[Saved entries]
__________

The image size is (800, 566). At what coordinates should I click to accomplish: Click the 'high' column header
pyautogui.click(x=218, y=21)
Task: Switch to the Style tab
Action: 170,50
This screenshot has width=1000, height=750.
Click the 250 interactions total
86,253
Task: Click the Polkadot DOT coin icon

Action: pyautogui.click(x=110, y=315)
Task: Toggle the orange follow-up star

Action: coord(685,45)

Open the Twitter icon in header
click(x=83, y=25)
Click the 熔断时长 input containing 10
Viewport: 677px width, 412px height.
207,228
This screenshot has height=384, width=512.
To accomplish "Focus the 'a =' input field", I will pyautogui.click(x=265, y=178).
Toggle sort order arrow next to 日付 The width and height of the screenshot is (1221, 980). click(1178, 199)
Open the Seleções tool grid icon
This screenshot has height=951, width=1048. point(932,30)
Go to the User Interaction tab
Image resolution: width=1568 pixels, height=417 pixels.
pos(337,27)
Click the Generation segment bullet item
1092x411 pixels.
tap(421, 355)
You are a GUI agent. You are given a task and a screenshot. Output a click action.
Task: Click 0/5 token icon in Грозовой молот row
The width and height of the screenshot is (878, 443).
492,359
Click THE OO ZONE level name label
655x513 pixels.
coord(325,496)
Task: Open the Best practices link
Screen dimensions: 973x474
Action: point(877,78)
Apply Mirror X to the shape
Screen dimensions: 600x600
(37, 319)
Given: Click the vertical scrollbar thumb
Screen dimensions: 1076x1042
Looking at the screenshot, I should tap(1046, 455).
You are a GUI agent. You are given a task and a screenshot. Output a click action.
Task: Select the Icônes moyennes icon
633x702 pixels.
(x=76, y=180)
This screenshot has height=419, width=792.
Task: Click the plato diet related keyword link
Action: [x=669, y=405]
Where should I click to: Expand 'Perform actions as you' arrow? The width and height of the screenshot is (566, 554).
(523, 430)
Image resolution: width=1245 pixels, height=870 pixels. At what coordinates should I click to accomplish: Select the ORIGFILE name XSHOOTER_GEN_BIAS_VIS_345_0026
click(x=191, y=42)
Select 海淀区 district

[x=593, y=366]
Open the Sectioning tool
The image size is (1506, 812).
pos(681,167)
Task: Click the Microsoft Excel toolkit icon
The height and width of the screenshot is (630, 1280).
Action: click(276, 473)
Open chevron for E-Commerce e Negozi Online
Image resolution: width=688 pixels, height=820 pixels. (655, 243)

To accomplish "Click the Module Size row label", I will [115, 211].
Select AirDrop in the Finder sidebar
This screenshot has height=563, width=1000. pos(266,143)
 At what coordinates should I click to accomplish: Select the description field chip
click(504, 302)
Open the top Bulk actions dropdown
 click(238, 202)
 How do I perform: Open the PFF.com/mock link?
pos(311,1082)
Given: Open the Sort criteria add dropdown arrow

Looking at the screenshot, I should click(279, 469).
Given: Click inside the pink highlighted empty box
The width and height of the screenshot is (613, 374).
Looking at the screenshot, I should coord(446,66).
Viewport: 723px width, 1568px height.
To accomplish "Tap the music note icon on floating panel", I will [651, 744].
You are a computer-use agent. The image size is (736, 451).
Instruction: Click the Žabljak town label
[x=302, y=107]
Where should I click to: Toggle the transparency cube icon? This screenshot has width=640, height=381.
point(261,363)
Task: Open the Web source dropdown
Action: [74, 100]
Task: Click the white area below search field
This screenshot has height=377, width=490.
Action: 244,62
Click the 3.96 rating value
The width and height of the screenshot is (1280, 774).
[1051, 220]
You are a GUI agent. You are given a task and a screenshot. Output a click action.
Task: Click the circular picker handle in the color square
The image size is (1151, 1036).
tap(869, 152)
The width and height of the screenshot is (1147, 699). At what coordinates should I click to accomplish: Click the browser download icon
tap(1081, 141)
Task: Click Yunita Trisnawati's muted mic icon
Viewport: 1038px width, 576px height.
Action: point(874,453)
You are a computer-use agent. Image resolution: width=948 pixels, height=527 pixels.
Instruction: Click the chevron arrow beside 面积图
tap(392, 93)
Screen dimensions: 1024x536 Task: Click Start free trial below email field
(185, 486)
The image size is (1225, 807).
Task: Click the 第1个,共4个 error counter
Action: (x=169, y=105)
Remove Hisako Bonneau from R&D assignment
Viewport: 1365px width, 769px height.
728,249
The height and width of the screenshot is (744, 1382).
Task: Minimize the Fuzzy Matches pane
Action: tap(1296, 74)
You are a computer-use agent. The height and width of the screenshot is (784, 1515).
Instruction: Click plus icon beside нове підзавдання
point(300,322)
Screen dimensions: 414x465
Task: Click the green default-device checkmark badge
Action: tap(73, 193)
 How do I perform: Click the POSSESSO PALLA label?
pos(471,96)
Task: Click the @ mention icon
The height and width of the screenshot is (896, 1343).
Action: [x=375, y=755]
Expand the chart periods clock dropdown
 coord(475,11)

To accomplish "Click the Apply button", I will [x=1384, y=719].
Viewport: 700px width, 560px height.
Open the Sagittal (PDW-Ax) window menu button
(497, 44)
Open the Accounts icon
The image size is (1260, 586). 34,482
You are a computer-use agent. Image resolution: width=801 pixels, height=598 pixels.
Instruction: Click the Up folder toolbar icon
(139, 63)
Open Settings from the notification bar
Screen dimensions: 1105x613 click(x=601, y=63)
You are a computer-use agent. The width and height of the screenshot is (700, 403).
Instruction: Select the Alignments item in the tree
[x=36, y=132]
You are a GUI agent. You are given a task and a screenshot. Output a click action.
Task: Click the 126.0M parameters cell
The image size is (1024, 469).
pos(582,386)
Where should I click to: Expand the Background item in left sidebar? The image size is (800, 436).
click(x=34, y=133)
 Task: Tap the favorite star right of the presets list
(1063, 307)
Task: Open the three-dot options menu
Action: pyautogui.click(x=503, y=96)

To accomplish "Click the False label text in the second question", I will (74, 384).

__________

§ **What the task asks**: The job here is to write out all the entries again exactly.

§ **Solution below**:
The image size is (800, 566). At what coordinates should I click to accomplish: Click the 'high' column header
pyautogui.click(x=218, y=21)
Task: Switch to the Style tab
Action: 170,50
This screenshot has width=1000, height=750.
Click the 250 interactions total
86,253
Task: Click the Polkadot DOT coin icon

Action: pyautogui.click(x=110, y=315)
Task: Toggle the orange follow-up star

Action: coord(685,45)

Open the Twitter icon in header
click(x=83, y=25)
Click the 熔断时长 input containing 10
Viewport: 677px width, 412px height.
207,228
This screenshot has height=384, width=512.
To accomplish "Focus the 'a =' input field", I will pyautogui.click(x=265, y=178).
Toggle sort order arrow next to 日付 The width and height of the screenshot is (1221, 980). click(1178, 199)
Open the Seleções tool grid icon
This screenshot has height=951, width=1048. point(932,30)
Go to the User Interaction tab
Image resolution: width=1568 pixels, height=417 pixels.
pos(337,27)
Click the Generation segment bullet item
1092x411 pixels.
tap(421, 355)
You are a GUI agent. You are given a task and a screenshot. Output a click action.
Task: Click 0/5 token icon in Грозовой молот row
The width and height of the screenshot is (878, 443).
492,359
Click THE OO ZONE level name label
655x513 pixels.
coord(325,496)
Task: Open the Best practices link
Screen dimensions: 973x474
Action: point(877,78)
Apply Mirror X to the shape
Screen dimensions: 600x600
(37, 319)
Given: Click the vertical scrollbar thumb
Screen dimensions: 1076x1042
Looking at the screenshot, I should tap(1046, 455).
You are a GUI agent. You are given a task and a screenshot. Output a click action.
Task: Select the Icônes moyennes icon
633x702 pixels.
(x=76, y=180)
This screenshot has height=419, width=792.
Task: Click the plato diet related keyword link
Action: [x=669, y=405]
Where should I click to: Expand 'Perform actions as you' arrow? The width and height of the screenshot is (566, 554).
(523, 430)
Image resolution: width=1245 pixels, height=870 pixels. At what coordinates should I click to accomplish: Select the ORIGFILE name XSHOOTER_GEN_BIAS_VIS_345_0026
click(x=191, y=42)
Select 海淀区 district

[x=593, y=366]
Open the Sectioning tool
The image size is (1506, 812).
pos(681,167)
Task: Click the Microsoft Excel toolkit icon
The height and width of the screenshot is (630, 1280).
Action: click(276, 473)
Open chevron for E-Commerce e Negozi Online
Image resolution: width=688 pixels, height=820 pixels. (655, 243)

To accomplish "Click the Module Size row label", I will [115, 211].
Select AirDrop in the Finder sidebar
This screenshot has height=563, width=1000. pos(266,143)
 At what coordinates should I click to accomplish: Select the description field chip
click(504, 302)
Open the top Bulk actions dropdown
 click(238, 202)
 How do I perform: Open the PFF.com/mock link?
pos(311,1082)
Given: Open the Sort criteria add dropdown arrow

Looking at the screenshot, I should click(279, 469).
Given: Click inside the pink highlighted empty box
The width and height of the screenshot is (613, 374).
Looking at the screenshot, I should coord(446,66).
Viewport: 723px width, 1568px height.
To accomplish "Tap the music note icon on floating panel", I will [651, 744].
You are a computer-use agent. The image size is (736, 451).
Instruction: Click the Žabljak town label
[x=302, y=107]
Where should I click to: Toggle the transparency cube icon? This screenshot has width=640, height=381.
point(261,363)
Task: Open the Web source dropdown
Action: [74, 100]
Task: Click the white area below search field
This screenshot has height=377, width=490.
Action: 244,62
Click the 3.96 rating value
The width and height of the screenshot is (1280, 774).
[1051, 220]
You are a GUI agent. You are given a task and a screenshot. Output a click action.
Task: Click the circular picker handle in the color square
The image size is (1151, 1036).
tap(869, 152)
The width and height of the screenshot is (1147, 699). At what coordinates should I click to accomplish: Click the browser download icon
tap(1081, 141)
Task: Click Yunita Trisnawati's muted mic icon
Viewport: 1038px width, 576px height.
Action: point(874,453)
You are a computer-use agent. Image resolution: width=948 pixels, height=527 pixels.
Instruction: Click the chevron arrow beside 面积图
tap(392, 93)
Screen dimensions: 1024x536 Task: Click Start free trial below email field
(185, 486)
The image size is (1225, 807).
Task: Click the 第1个,共4个 error counter
Action: (x=169, y=105)
Remove Hisako Bonneau from R&D assignment
Viewport: 1365px width, 769px height.
728,249
The height and width of the screenshot is (744, 1382).
Task: Minimize the Fuzzy Matches pane
Action: tap(1296, 74)
You are a computer-use agent. The height and width of the screenshot is (784, 1515).
Instruction: Click plus icon beside нове підзавдання
point(300,322)
Screen dimensions: 414x465
Task: Click the green default-device checkmark badge
Action: tap(73, 193)
 How do I perform: Click the POSSESSO PALLA label?
pos(471,96)
Task: Click the @ mention icon
The height and width of the screenshot is (896, 1343).
Action: [x=375, y=755]
Expand the chart periods clock dropdown
 coord(475,11)

To accomplish "Click the Apply button", I will [x=1384, y=719].
Viewport: 700px width, 560px height.
Open the Sagittal (PDW-Ax) window menu button
(497, 44)
Open the Accounts icon
The image size is (1260, 586). 34,482
You are a computer-use agent. Image resolution: width=801 pixels, height=598 pixels.
Instruction: Click the Up folder toolbar icon
(139, 63)
Open Settings from the notification bar
Screen dimensions: 1105x613 click(x=601, y=63)
You are a computer-use agent. The width and height of the screenshot is (700, 403).
Instruction: Select the Alignments item in the tree
[x=36, y=132]
You are a GUI agent. You are given a task and a screenshot. Output a click action.
Task: Click the 126.0M parameters cell
The image size is (1024, 469).
pos(582,386)
Where should I click to: Expand the Background item in left sidebar? The image size is (800, 436).
click(x=34, y=133)
 Task: Tap the favorite star right of the presets list
(1063, 307)
Task: Open the three-dot options menu
Action: pyautogui.click(x=503, y=96)

To accomplish "Click the False label text in the second question", I will (74, 384).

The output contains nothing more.